Clare’s book focuses upon a green notebook, inviting a diverse group of characters to pen their truths, then pass it on. What happens is remarkable: the crossing of lives in a community, support networks revealed, tenderness that’s so readily available to us all, if only we’d let it in.

Yes, this is fiction, and yes, the world’s not always buttercups and chai lattes – but then, when things do go wrong and we are left battered and bruised, the goodness in the world can help us to heal. If anything shows this, it’s how the large percentage of us have responded to others in our communities during the Coronavirus outbreak. I know that I’ve stood outside my house for the last three Thursdays at 8pm and fought back tears of pride at the realisation of what, and who, is on my doorstep. The realisation that we are connected – we really are all in this together.

With this in mind, The Authenticity Project is a timely read, indeed. Expertly woven, warm and genuine. The author’s acknowledgement of the loneliness and inner difficulties which so many of us contend with on a daily basis made this book feel like a safe space in which to be.

The part I like best? (This may come as a surprise) – the acknowledgements. Here, Clare Pooley reveals her own chapter of honesty. About addiction, about feigned perfection, about a struggle – and what led to her achieving the book I held in my hands. She writes with humility. She inspires with her honesty. She pays it forward by thanking everyone (and I mean everyone) at her publishing house, or who touched her life, in a sincere and genuine way. I’m totally in awe and charmed by her.

We all have our ugly bits we hide away for fear of rejection. We all have days where we put on a brave face to just get through it. But it comforts me to know that although we have our secrets, we are not alone – no (wo)man is an island.

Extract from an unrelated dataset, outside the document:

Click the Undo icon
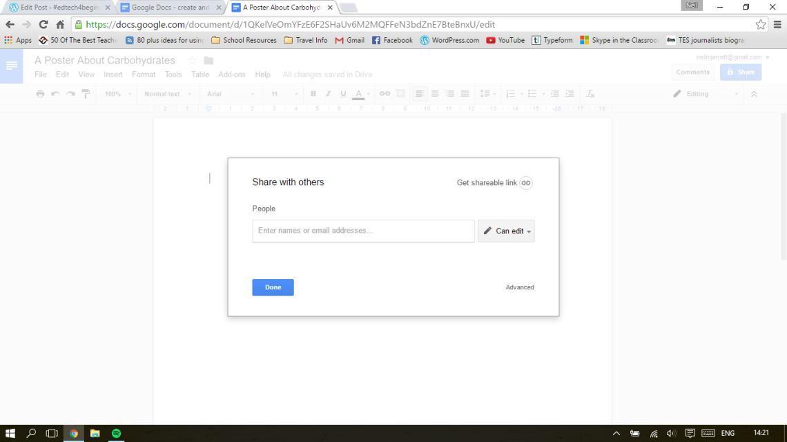pyautogui.click(x=55, y=93)
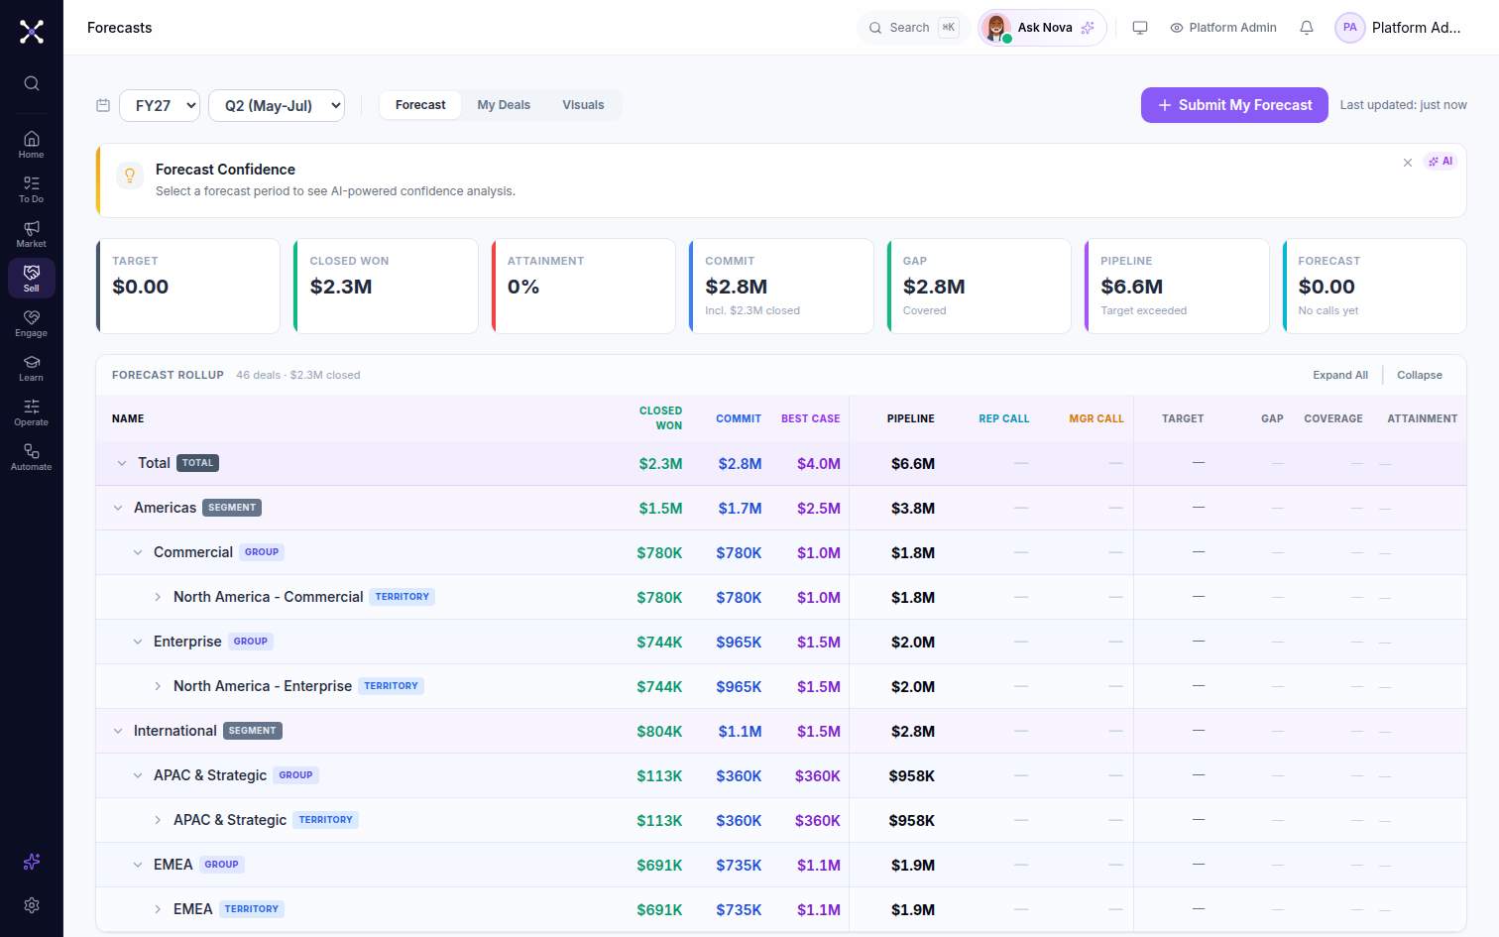Collapse the EMEA group row
The height and width of the screenshot is (937, 1499).
coord(138,865)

Books are full of sadness, misery and woe, goodness – there’s even a whole section in my local bookshop dedicated to childhood trauma. If writers write what they know, that’s suggestive of the inner pain and turmoil experienced by many. But then, there are fairy tales, there are romance stories, coming of age tales, inspirational biographies, fantasy – and many more genres which gives us hope.

Life comes in many flavours, and we shouldn’t feel, just as Pooley’s characters learned, that we can only project the sunny ones in order to be a part of the world. It’s much better if we’re honest.